Hacer en Italia películas en inglés para conquistar a una masa de público supuestamente internacional (y donde pone Italia, puede ponerse España o cualquier otro país europeo) es lo más parecido a un suicidio cultural, y el resultado está a la vista: un gelatinoso producto middle brow y crowd pleaser para agradar a todos sin contentar realmente a nadie, que renuncia a sus señas de identidad en favor de otras inexistentes (o impuestas por poderes económicos ajenos que solo entienden de números).
Cabe la esperanza de que la presente edición de Cannes, una vez comprobados los pobres y a veces desastrosos resultados artísticos de ese tipo de productos, sirva como señal de alarma, como aviso para navegantes, como advertencia para todos aquellos que están dispuestos a sacrificar hasta su propio idioma para buscar una audiencia que, en realidad, casi nada les garantiza.

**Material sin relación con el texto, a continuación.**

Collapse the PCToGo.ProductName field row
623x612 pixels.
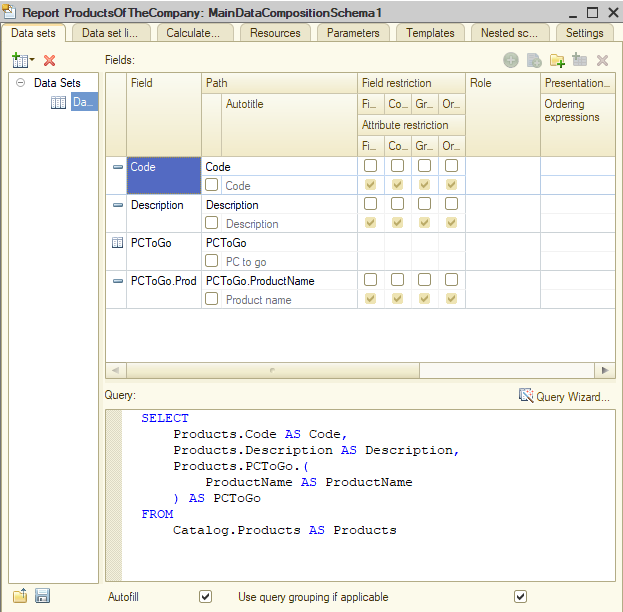117,281
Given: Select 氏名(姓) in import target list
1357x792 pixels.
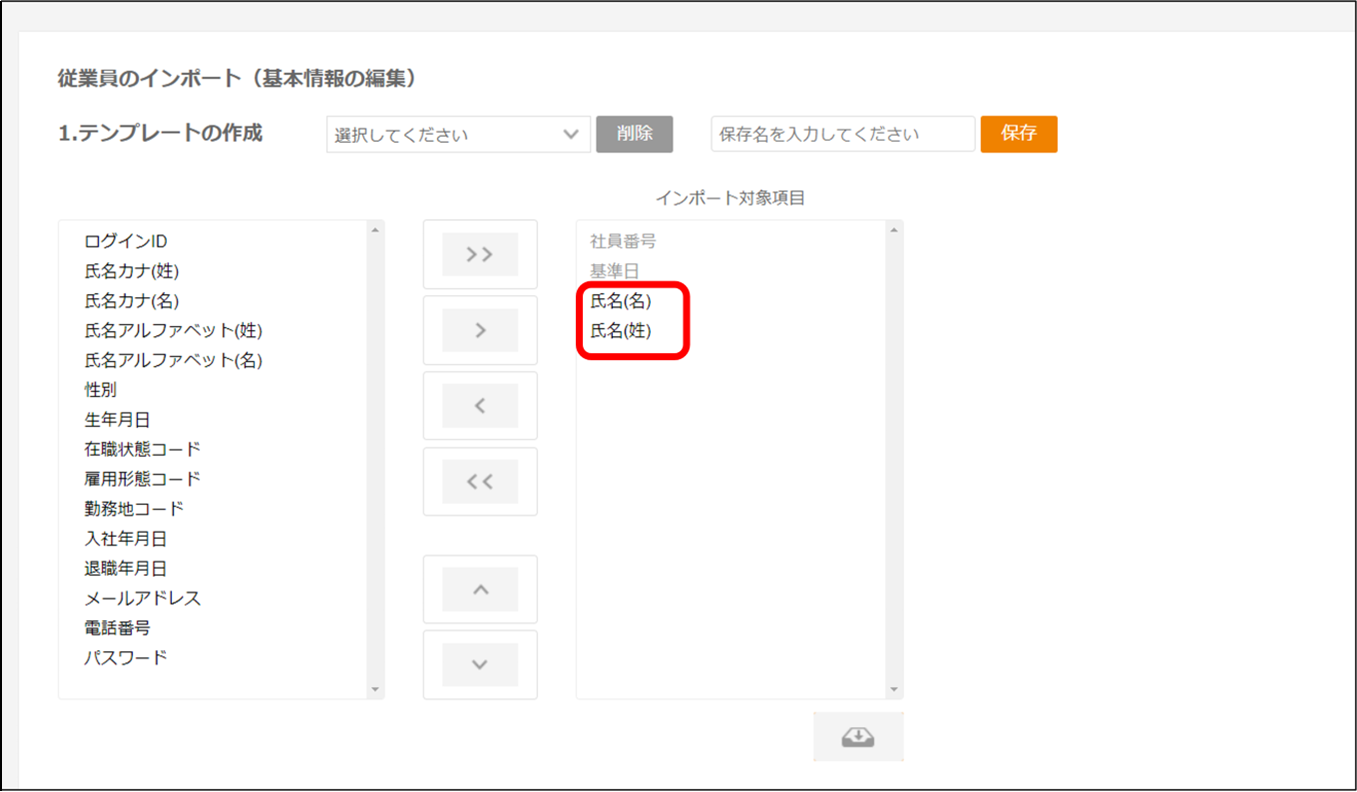Looking at the screenshot, I should [x=621, y=331].
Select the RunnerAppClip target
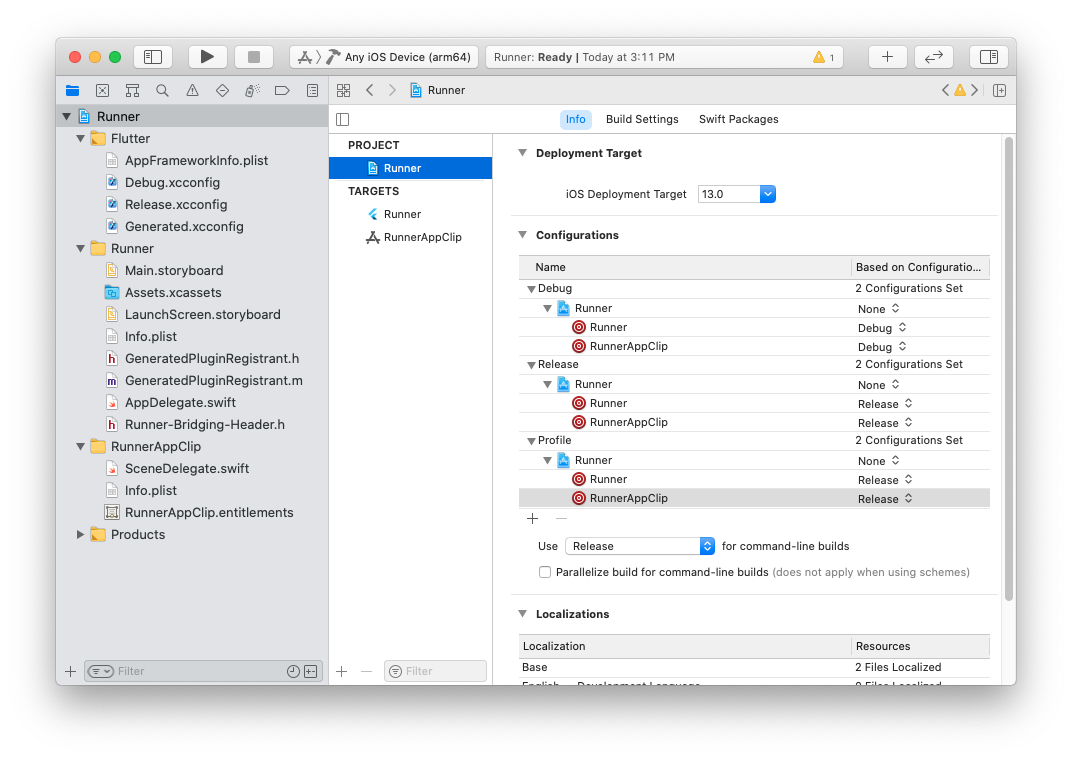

Y lo peor es que este debate es tan viejo que hace ya muchos años que los añejos ‘europuding’ mostraron que tenían los pies de barro, que hablaban en términos creativos una especie de aséptico esperanto y que no conducían a ningún sitio provechoso. Pero debe ser que algunos cineastas y una buena parte de la industria del cine pertenecen también a esa especie capaz de tropezar no una, sino varias veces en la misma piedra.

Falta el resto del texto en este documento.